“Lines, arcs and circles in Rhino are good to go.
Twisty Rhino NURBS curves need to be converted to arc chains. If you don’t convert them, they will be approximated by hundreds of short straight lines.”
Not necessarily. Some tools, as I think I mentioned above, will attempt to detect things in import files that it thinks are curves.
In this case, there are clearly 2x Circle fields and a Polyline which will be the square around the edge so it’s definitely exporting ok.
So the next thing I would try is to have ESTLCAM pocket the circle and see if it does that with an arc command, then perhaps change the scale and see if it still does it?
I wouldn’t be so confident about what is going on based on what is shown on the screen vs what is real. As I said above, Solidworks will render cylindrical features as faceted in some circumstances. Just because it looks one way in the tool doesn’t mean that it is. This is why there was the suggestion to find a different visualisation software to see if that was still the case. I think it would be obvious by the number of lines in the gcode, though.

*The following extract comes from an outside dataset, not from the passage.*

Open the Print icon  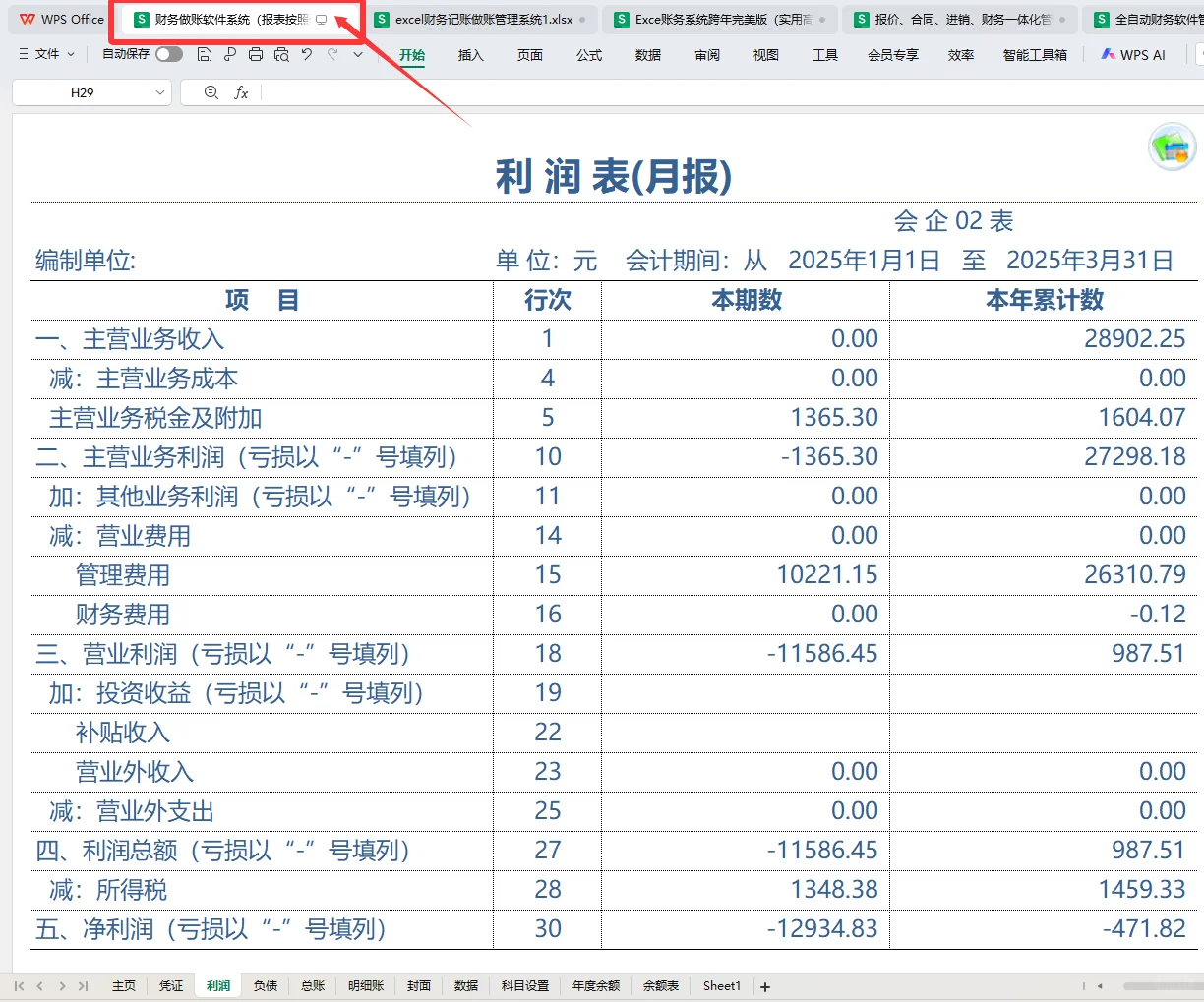tap(255, 55)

Actually, what are you importing into ESTLCAM? That DXF or the step file? If it’s the step file then I’ve never worked with solid models within ESTLCAM. Perhaps try import the DXF and see if it works as a pocketed feature?
Just as an ‘out of interest’ example, that’s what an extruded cut looks like in Solidworks formed from a 6mm diameter circle. As you can see, it’s clearly being rendered as faceted. If I export that face as a .dxf then it has a circle field defining the position of the circle and if I export it as a .step file, there are circle entries that look like they’re being used to define the hole in the middle, so it’s clearly just rendering the part as faceted, not actually working with it as facets.

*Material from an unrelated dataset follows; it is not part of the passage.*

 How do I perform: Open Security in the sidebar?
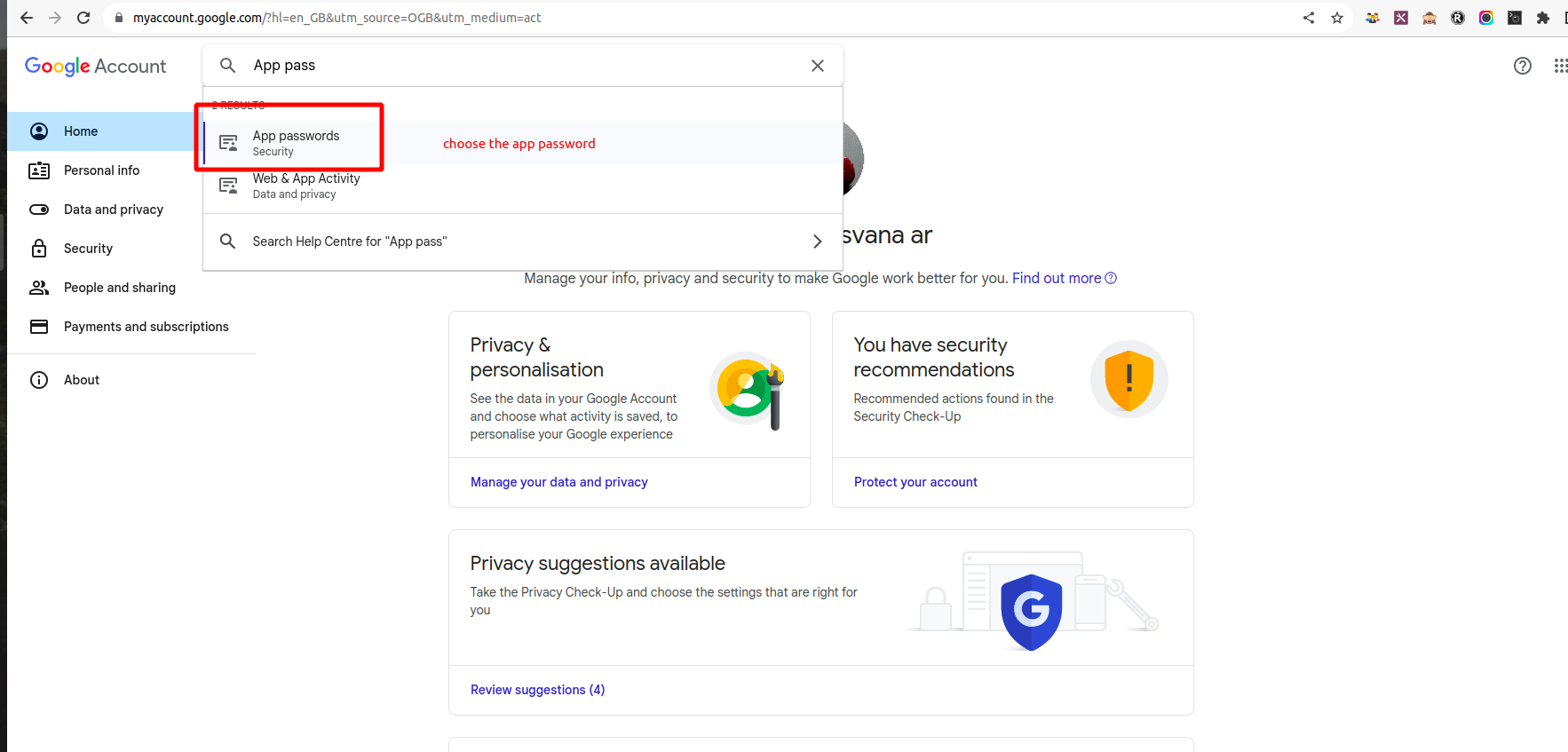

Very interesting. Definitely seems like it’s the case. It’s slightly unexpected because it looks like it’s choosing to cut circles and then do a height change, rather than anything slightly more crazy like trying to cut a descending helix with a decreasing radius.

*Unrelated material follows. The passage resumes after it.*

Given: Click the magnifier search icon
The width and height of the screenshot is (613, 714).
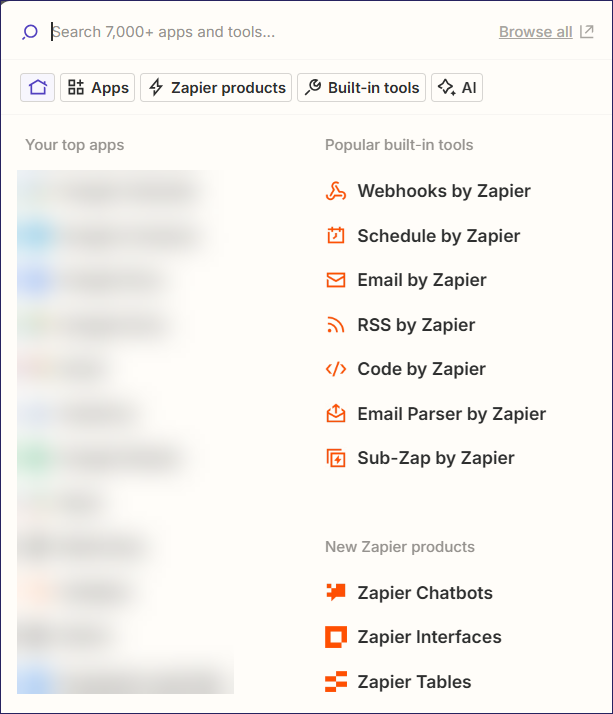Looking at the screenshot, I should [x=30, y=32].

Perhaps the path handling for 3D objects isn’t quite as polished as it is for 2.5D. I expect it’s a lot easier to look at a circle in a .dxf and go ‘that should be cut with G02’.
Solid of Revolution (v11) generates helical paths from half a 2D cross section, e.g. your truncated cone. Getting it to machine just a pocket (or hole) requires reducing Machining diameter (I also edit the g-code to remove everything from the 2nd to last clearance plane move).
the solution with solids of revolution was already mentioned, but a bit of background on the issue:
STL Files consist of triangles only - they can only approximate circles no matter if the design file format used real circles or not.
Some programs allow to adjust the conversion precision for STL export - and Estlcams 3D machining also has a precision setting - but for 3D in Estlcam the result will always be lines.
The 2D part of Estlcam uses real arcs and circles.